Malgré tout la vie de colon est partout semblable, les différences culturelles sont estompées par la coopération qu’elle exige pour survivre.
Drôle de pays

Un territoire immense, une population massée le long de sa frontière sud, des provinces à la géographie et à l’histoire tellement différentes, le Canada n’est pas un pays comme les autres. Il n’y avait pratiquement rien ni personne à Vancouver ou dans les Rocheuses en 1870, c’est une volonté politique pragmatique qui a décidé le chemin de fer qui allait unir le pays d’est en ouest pour revendiquer le territoire.
En 1867 toutes les provinces connaissent une émigration massive vers les États-Unis, elles doivent réagir et elles décident de s’unir face à leur voisin qui, à la suite de la guerre de sécession, a des vues expansionnistes. Des populations isolées très diversifiées et mélangées, français, anglais, irlandais, écossais, des religions ennemies, mais une urgence commune. Longtemps avant la communauté européenne la confédération canadienne est un pays basé sur un pacte de coopération, un compromis.

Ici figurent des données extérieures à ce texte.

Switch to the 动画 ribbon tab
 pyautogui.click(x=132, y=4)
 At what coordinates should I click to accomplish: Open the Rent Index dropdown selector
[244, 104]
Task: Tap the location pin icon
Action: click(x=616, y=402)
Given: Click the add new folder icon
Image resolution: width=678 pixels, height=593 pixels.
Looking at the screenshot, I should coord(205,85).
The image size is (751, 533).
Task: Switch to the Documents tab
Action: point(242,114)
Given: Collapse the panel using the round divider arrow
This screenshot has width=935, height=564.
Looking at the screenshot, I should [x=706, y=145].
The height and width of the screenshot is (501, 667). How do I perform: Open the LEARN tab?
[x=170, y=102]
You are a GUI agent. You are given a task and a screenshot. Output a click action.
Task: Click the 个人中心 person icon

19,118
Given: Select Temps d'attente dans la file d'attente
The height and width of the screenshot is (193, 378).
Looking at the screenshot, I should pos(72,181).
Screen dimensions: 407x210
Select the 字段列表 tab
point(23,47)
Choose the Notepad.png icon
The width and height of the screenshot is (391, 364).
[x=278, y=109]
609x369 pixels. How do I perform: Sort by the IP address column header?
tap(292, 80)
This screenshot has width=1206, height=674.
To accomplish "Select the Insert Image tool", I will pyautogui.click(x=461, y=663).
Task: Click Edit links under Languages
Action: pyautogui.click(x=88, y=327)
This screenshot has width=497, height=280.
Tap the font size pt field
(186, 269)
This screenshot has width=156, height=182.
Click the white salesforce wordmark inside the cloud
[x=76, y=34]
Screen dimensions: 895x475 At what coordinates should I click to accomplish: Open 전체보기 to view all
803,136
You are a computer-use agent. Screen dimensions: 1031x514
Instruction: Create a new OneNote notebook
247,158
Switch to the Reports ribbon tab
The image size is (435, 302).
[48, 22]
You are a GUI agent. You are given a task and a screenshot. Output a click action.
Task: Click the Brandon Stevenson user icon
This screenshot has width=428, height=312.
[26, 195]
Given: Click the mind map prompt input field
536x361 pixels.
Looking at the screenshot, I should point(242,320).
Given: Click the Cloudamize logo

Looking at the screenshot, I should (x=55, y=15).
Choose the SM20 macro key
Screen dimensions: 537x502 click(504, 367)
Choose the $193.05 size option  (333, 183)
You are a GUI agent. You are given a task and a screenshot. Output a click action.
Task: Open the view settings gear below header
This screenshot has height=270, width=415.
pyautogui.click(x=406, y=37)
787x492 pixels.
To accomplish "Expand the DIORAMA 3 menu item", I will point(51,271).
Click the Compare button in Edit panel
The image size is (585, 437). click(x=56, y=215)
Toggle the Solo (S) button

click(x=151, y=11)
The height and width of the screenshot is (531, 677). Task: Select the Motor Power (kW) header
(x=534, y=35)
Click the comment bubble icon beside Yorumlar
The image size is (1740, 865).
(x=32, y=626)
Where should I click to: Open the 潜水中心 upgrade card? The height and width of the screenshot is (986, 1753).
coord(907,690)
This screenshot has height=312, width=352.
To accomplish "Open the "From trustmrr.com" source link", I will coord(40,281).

Le Québec par sa position stratégique centrale a été le maillon essentiel à la création du pays. L’ouest et l’Ontario seraient sans doute devenus américains alors que les provinces atlantiques auraient pu continuer à se tourner vers l’Angleterre. Les autochtones étaient encore les occupants de la plus grande part du pays qu’ils avaient soit-disant cédé à la Compagnie de la Baie d’Hudson.
Le pacte fondant le Canada aurait sans doute besoin d’être revu, l’Histoire évolue. Les canadiens devraient se rendre compte que sans le Québec le pays n’existerait pas et qu’ils ont donc besoin d’un Québec français fort pour ne pas être que des sous-américains. Et puis tous les canadiens devraient voir la survivance des communautés autochtones comme une grande richesse plutôt que comme une nuisance.
La géographie inhospitalière du Canada a préservé sa nature sauvage et c’est une grande rareté dans le monde surpeuplé d’aujourd’hui. Le pacte confédéral aura permis au Canada de prospérer et de vivre en paix. Que serait devenu le Québec seul entre les États-Unis et le reste du Canada ? Que sera le Canada de demain ? Son territoire immense va sans doute faire beaucoup d’envieux, les grandes migrations ont commencé. Comment une aussi petite population pourra-t-elle les accueillir sans se transformer ? Ce ne sera qu’un nouveau bouleversement pour ce territoire revêche.